Por el contrario, nuestro cerebro, fase última de una evolución exitosa, ha


construido empíricamente un modelo de actuación que es el que la neurobiología
está desvelando hoy: nuestra conducta está basada en la mentira sistemática,
fomentada incluso con el autoengaño; mentira sobre mentira, simulación, ocultación
y camuflaje; mentira social, mentira sentimental, política; que llega a la ciencia y al
pensamiento filosófico. Hasta que se nos descubre y tratamos de salir de la
confrontación con alguna nueva mentira.

El cerebro, más que los viejos maestros, se ha ganado nuestra credibilidad por su
larga ejecutoria dirigiendo la supervivencia de la especie.

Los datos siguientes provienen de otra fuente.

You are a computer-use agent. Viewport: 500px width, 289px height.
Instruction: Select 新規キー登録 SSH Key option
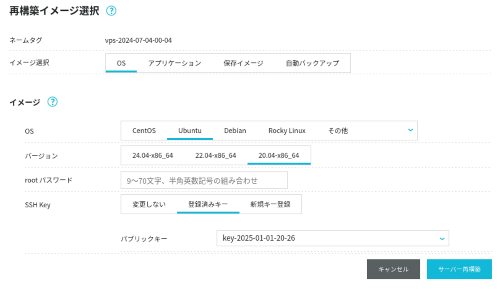pos(270,204)
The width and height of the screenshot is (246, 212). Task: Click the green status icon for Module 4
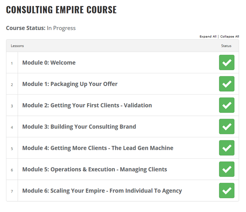pos(227,148)
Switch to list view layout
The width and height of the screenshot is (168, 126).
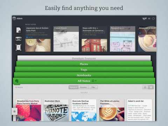coord(145,87)
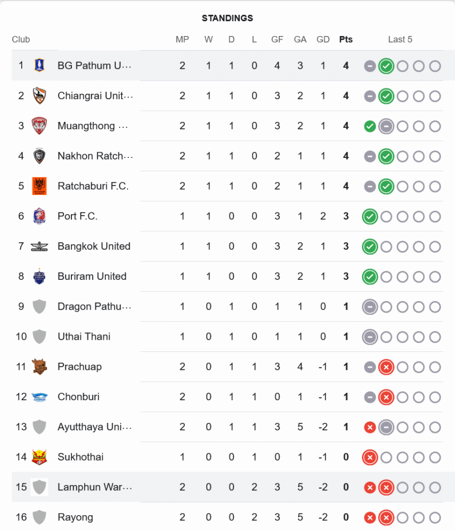Screen dimensions: 455x530
Task: Click the Bangkok United wings logo
Action: 39,246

Poco se puede objetar a
estas alturas. Sin embargo, vivir sobrecoge siempre. Estamos condicionados a
mentir, pero nos repugnan las mentiras de los demás. Nos produce temor porque
nunca estamos seguros del éxito que tendremos. Al mentir, a pesar de actuar bajo
la licencia de seguir una conducta atávica, la mentira deja un rastro de derrota para
nuestro orgullo. Aborrecemos que nos mientan, aunque los que lo hacen estén
empujados por impulsos que reconocemos muy bien.

A pesar de su falta de fundamento, nos gusta la categórica descalificación de la


mentira, aunque el mundo no hubiera sido posible en su actual esplendor bajo un
estricto cumplimiento de la ética de esos maestros.